Surrender (Careless Whispers #3)

“Kayden—”

“But I’m still the same selfish bastard who proposed this afternoon, Ella. I don’t want to let you go. I want you. I need you. I didn’t want to, and I still don’t, because it would destroy me to lose you. I want to convince you that you belong here.”

“I was convinced the moment I met you, Kayden. We were strangers, yet you were familiar and right.”

He repeats what he’d said to me on the phone in Italian.

“What does that mean?” I ask.

“You belong with me, and I’m not going to let go of you.”

There’s something odd about the way he says that. “Why would you have to let go of me?”

“You’re CIA. Covert—even more than your father was. As in, part of an elite group most of the agency doesn’t even know exists. My contact wouldn’t tell me the name of the group, if he even knew it. They recruited you right out of high school and paid for your college. Apparently your father had used every CIA exam in existence to train you, and they located those when he died.”

I inhale, memories of my father timing me while I took quizzes filling my mind. “How do you know this?”

“I have a contact here in Italy. A guy named Trigger. He’s hard to reach, which he says is because he’s retired, though I’m doubtful that’s true. He didn’t know your father, but he knew of him. And he knew how to get information on you that no one else could.”

I search his face, and suddenly, his intensity, his edgy dark mood, has me worried. “I know you, Kayden, and there’s more to this. Tell me. Just say it and get it over with.”





twelve




What I know,” he says, tangling his fingers in my hair, “is that your instant worry over being CIA is why I wanted it confirmed. And it is now, but the last damn thing I want to talk about is the CIA. What I want is to be clear: this changes nothing. We are not divided or in danger. We’re okay.”

“Tell me you know that as certainly as you know that I’m CIA.”

“Yes, sweetheart,” he says. “We are absolutely okay. In fact, we’re perfect.”

“I want to embrace those words,” I say, “but the CIA reminds me of my father, and my father reminds me of blood and death—and those things are far from perfect.”

“But we are perfect, Ella,” he repeats. “And I won’t let you forget that.” His mouth slants over mine, his lips warm, his tongue warmer, his body hot against mine: passionate, deep, a demand and a caress in every stroke. “You’re mine,” he declares, his voice soft yet fierce. “You’re marrying me, and yes, I’m telling you that. This time, fear and worry don’t win. They don’t get to wake up with you every day. I do.”

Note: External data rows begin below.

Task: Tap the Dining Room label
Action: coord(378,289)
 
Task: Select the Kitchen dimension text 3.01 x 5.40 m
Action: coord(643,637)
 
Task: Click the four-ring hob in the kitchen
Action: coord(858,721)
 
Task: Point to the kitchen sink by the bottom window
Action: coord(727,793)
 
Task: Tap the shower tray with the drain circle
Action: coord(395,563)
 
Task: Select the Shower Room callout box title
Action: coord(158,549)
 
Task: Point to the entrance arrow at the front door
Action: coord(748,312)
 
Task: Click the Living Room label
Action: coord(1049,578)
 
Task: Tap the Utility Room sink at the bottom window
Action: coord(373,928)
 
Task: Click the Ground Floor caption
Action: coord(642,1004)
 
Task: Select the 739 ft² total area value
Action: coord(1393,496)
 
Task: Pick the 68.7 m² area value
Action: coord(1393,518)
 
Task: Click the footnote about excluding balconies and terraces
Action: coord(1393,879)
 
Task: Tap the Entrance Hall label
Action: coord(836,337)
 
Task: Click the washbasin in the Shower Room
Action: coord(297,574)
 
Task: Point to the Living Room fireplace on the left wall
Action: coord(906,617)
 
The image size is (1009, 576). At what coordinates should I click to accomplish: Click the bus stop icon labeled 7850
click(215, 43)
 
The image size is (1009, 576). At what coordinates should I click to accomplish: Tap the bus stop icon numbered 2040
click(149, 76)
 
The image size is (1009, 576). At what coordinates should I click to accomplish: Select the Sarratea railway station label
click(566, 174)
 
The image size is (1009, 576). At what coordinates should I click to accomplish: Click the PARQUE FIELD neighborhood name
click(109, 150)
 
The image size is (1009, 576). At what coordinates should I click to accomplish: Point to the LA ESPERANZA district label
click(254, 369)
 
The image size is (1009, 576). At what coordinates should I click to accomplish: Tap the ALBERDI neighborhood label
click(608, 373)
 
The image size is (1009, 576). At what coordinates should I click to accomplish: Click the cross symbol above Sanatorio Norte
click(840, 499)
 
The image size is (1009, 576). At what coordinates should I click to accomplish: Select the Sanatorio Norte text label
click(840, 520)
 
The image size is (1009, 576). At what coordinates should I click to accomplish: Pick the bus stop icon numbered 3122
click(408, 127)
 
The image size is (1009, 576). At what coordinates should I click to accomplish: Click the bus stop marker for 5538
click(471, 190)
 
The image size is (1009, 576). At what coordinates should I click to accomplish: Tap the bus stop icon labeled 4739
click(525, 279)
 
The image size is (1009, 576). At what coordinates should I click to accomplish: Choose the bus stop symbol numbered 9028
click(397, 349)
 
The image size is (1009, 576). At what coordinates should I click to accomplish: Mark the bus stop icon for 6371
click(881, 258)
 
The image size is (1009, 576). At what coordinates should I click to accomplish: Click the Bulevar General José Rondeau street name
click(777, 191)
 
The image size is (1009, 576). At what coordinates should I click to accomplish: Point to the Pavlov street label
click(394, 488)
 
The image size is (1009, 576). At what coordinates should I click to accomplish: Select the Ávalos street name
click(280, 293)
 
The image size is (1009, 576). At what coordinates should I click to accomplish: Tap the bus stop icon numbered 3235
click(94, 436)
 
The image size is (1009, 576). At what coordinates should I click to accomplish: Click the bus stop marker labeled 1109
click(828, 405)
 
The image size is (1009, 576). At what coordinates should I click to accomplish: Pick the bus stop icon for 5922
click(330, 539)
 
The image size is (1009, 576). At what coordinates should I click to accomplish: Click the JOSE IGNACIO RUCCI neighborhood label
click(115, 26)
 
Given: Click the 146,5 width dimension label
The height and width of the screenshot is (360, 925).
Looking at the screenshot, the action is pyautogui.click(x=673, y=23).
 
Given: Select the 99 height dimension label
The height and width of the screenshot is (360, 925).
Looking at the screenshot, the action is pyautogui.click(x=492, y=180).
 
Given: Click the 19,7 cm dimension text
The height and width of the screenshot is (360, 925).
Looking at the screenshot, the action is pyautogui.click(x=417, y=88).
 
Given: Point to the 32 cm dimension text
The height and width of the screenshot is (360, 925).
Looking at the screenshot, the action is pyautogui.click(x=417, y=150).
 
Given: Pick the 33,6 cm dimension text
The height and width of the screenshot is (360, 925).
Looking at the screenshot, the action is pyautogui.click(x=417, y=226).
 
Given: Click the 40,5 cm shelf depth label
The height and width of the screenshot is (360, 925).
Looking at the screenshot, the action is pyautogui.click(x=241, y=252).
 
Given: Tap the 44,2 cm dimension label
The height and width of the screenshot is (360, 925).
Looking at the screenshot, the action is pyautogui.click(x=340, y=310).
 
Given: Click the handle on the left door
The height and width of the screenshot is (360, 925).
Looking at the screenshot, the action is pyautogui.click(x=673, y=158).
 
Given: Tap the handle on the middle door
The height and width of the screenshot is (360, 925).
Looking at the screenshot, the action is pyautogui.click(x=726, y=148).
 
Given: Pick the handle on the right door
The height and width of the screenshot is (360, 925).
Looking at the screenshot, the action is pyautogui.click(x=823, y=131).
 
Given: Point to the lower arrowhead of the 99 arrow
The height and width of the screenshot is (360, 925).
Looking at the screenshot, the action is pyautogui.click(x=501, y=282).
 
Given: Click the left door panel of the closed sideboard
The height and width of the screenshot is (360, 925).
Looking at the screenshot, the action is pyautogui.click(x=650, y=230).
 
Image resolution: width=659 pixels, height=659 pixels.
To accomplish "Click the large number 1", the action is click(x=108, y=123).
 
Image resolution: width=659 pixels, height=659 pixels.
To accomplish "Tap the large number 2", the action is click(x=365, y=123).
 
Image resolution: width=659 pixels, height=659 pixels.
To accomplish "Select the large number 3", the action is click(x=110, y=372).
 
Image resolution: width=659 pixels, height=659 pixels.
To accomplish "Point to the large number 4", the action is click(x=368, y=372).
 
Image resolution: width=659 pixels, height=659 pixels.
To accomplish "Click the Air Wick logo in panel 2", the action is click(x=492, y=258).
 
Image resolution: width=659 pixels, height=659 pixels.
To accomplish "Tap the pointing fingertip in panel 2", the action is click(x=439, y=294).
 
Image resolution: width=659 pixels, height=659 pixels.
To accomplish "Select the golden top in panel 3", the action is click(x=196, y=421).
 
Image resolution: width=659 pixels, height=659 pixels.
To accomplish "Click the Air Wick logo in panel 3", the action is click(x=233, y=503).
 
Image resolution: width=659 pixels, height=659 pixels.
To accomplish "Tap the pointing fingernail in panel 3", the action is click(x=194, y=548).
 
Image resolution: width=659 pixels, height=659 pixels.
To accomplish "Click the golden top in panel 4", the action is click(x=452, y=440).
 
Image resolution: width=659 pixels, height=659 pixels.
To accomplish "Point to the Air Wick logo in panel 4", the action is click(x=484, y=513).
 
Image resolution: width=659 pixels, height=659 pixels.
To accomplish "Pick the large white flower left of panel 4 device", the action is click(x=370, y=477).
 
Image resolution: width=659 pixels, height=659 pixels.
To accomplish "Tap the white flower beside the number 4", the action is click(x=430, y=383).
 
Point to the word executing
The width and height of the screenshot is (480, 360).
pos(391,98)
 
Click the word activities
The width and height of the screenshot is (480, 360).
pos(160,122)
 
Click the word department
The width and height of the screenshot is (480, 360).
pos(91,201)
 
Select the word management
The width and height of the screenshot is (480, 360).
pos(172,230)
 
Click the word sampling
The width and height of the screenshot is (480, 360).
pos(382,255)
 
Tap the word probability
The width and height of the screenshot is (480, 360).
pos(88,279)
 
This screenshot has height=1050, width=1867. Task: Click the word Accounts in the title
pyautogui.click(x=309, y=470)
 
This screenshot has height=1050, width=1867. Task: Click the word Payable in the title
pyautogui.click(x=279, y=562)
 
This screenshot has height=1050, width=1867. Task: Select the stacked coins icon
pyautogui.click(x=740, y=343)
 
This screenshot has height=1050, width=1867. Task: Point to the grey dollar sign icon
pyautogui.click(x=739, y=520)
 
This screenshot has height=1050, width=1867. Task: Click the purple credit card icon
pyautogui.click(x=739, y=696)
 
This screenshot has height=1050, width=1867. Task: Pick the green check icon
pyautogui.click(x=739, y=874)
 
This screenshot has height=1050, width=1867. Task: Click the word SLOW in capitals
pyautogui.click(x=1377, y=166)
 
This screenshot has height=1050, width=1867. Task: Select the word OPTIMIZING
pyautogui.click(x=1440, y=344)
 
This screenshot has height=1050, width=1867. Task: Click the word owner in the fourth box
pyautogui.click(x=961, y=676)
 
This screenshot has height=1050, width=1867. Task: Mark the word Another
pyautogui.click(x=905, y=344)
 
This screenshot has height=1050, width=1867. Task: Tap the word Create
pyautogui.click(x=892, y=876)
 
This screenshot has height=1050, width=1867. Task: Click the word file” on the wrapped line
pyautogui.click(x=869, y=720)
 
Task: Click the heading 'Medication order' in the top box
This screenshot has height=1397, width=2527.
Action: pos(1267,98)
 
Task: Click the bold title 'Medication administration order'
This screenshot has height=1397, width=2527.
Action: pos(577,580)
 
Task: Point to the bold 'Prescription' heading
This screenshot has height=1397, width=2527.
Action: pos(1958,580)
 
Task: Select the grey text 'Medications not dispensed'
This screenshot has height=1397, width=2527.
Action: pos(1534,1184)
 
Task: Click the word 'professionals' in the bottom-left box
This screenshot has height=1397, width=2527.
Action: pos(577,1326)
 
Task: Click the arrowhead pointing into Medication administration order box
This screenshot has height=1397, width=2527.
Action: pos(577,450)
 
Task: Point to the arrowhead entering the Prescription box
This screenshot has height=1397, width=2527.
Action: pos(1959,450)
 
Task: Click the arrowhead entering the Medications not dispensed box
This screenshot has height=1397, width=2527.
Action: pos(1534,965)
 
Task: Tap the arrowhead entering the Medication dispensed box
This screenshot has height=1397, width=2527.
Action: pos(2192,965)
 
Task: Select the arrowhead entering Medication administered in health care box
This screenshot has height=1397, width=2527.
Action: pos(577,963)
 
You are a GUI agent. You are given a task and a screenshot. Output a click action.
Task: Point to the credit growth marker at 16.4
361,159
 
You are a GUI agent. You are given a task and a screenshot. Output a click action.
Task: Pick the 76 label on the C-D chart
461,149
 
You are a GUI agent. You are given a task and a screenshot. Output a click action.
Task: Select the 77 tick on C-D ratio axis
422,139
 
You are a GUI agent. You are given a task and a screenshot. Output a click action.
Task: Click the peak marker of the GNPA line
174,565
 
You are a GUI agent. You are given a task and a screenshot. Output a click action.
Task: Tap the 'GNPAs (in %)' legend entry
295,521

Emotion charges though me with that declaration, jolting me with the realization that I was reverting back to this afternoon, and for someone who doesn’t let fear win, I was then. I am now. But before I can say this, he’s kissing me again, and the taste of him is all dark torment and a deep, ravishing hunger for some unnamed thing I still manage to know and understand so very well. It’s about pain, loss, the need for control those things create in him, and perhaps in me. But there’s more. There is need. There is decisiveness. There is a certainty that I’m right for him, and him for me, things that I made him doubt today and never want him to doubt again. But he doesn’t. With each swipe of his tongue, he tells me that he rejects a life without me and wants the same from me.

Desperate to give him that, I shove against him, tearing my mouth from his. “I’m not going there again, Kayden. And really, truly, I was never mentally or emotionally anywhere but here with you. I choose you and I choose us. I will always choose us.”

His eyes darken, then heat. “Then you’ll marry me?”

“I thought you had already decided for me?”

“Will you marry me, Ella?” he asks with a gravelly quality to his voice.

“Yes,” I whisper, so many emotions welling inside me that I’m trembling. “A million times over, yes.”